■ Work task: Search the records for the word "will" and report each line that has it.

■ Supplied information:
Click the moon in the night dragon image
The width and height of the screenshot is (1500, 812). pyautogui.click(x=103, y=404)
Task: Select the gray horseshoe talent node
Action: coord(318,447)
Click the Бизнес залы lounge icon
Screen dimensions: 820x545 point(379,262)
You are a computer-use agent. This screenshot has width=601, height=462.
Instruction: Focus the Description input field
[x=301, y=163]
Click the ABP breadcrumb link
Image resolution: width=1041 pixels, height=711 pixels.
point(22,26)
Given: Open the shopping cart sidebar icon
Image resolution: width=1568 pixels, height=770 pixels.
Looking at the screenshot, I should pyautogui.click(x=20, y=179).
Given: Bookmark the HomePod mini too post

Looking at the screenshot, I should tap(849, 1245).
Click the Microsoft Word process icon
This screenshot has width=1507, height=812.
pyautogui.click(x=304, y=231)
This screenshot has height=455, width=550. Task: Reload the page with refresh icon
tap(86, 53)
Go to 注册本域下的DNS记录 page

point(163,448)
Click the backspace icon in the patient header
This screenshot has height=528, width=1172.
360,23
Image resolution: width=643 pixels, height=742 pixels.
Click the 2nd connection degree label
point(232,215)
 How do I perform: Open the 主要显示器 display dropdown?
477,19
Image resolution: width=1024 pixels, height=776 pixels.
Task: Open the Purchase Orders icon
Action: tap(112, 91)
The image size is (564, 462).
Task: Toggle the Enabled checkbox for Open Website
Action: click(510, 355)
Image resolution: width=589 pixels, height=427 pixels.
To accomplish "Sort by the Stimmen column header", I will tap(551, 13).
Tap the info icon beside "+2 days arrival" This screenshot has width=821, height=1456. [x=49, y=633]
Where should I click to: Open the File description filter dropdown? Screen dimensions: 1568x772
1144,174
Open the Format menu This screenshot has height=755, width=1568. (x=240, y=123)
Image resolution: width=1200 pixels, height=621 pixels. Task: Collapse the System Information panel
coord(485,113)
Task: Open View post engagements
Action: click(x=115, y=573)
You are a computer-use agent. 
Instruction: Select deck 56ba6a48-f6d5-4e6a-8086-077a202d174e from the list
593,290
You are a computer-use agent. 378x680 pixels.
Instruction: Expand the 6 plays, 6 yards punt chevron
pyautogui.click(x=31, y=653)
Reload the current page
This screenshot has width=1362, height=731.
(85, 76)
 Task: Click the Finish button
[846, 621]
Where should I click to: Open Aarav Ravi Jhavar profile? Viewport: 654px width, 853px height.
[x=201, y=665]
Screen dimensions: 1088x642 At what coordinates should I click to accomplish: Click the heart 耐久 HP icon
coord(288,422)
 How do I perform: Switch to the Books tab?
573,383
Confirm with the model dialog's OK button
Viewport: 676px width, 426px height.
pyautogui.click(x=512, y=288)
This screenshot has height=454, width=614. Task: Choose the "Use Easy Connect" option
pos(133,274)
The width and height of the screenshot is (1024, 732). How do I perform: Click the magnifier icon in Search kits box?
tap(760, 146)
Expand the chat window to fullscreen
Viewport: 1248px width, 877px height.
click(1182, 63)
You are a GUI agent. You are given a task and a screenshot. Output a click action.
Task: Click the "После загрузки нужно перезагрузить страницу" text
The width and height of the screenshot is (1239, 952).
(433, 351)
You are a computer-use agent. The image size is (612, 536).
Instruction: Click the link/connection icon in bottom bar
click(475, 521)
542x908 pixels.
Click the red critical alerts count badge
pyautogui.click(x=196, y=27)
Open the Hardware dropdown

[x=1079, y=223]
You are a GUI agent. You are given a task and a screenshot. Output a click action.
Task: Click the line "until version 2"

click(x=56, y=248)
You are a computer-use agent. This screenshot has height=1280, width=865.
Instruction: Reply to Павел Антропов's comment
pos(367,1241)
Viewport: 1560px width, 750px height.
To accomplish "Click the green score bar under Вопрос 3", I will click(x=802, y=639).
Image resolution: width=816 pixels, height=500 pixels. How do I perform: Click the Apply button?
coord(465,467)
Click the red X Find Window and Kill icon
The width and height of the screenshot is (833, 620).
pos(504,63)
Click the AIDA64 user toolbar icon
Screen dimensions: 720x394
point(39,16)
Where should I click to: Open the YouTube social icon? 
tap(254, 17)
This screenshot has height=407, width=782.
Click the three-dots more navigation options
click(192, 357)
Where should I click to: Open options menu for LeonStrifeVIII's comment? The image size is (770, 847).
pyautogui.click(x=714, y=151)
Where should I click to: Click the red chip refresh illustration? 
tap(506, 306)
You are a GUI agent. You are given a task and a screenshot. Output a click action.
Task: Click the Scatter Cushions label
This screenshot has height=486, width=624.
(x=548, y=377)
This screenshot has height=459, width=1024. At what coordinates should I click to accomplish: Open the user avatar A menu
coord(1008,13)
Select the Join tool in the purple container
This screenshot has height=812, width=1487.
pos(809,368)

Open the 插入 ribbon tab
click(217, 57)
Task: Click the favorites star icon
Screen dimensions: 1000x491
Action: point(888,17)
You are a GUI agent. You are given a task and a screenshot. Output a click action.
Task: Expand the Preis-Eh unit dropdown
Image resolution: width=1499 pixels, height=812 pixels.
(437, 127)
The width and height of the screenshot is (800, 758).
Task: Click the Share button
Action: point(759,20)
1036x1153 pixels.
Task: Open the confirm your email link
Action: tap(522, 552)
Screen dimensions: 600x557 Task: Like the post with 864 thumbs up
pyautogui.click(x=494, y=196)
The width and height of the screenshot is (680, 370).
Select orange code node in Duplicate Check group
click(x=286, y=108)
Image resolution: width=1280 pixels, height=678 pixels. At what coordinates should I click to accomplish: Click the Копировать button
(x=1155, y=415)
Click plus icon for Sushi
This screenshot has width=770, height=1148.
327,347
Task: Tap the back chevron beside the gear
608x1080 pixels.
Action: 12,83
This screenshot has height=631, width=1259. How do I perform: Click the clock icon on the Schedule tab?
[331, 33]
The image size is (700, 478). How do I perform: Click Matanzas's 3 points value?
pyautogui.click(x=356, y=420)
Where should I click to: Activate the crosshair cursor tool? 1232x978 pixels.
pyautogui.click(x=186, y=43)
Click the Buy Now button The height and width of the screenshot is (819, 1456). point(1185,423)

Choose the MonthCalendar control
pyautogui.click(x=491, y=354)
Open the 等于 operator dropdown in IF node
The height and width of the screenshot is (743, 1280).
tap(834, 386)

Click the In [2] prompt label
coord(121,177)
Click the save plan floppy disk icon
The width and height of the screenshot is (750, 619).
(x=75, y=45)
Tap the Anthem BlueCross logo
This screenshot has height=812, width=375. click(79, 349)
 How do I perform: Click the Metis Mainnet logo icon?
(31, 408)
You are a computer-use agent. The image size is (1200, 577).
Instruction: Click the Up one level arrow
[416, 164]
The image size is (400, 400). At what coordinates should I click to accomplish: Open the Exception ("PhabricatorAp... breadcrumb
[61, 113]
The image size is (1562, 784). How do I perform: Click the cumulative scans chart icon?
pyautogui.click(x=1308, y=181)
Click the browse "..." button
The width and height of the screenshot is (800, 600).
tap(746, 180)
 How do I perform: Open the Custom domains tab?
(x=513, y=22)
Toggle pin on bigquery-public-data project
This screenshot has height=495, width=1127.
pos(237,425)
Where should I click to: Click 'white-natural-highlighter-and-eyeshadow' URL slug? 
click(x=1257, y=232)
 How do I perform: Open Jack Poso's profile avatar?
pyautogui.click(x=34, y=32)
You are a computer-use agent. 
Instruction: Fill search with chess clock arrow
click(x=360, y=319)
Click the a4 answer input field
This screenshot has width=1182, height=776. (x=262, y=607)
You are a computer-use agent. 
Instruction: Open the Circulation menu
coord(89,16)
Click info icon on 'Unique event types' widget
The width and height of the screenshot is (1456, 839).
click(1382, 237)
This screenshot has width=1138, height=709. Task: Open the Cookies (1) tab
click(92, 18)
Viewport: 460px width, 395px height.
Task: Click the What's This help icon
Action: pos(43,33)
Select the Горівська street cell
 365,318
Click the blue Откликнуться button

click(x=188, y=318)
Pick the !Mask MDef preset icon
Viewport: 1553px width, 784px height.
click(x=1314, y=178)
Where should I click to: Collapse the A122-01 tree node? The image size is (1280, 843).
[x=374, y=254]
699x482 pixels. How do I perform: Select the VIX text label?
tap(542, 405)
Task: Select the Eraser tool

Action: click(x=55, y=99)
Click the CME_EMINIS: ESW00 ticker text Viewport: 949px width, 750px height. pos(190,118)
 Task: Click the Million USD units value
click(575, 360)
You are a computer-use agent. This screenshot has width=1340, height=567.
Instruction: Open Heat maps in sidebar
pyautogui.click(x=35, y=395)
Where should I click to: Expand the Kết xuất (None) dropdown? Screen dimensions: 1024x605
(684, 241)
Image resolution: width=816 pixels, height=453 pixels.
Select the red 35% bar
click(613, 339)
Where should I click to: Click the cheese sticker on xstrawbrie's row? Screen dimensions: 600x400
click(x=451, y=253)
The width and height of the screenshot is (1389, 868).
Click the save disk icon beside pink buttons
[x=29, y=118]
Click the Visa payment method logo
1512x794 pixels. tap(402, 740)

■ Output below:
To accomplish "Sort by the Stimmen column header", I will tap(551, 13).
To accomplish "Click the green score bar under Вопрос 3", I will click(x=802, y=639).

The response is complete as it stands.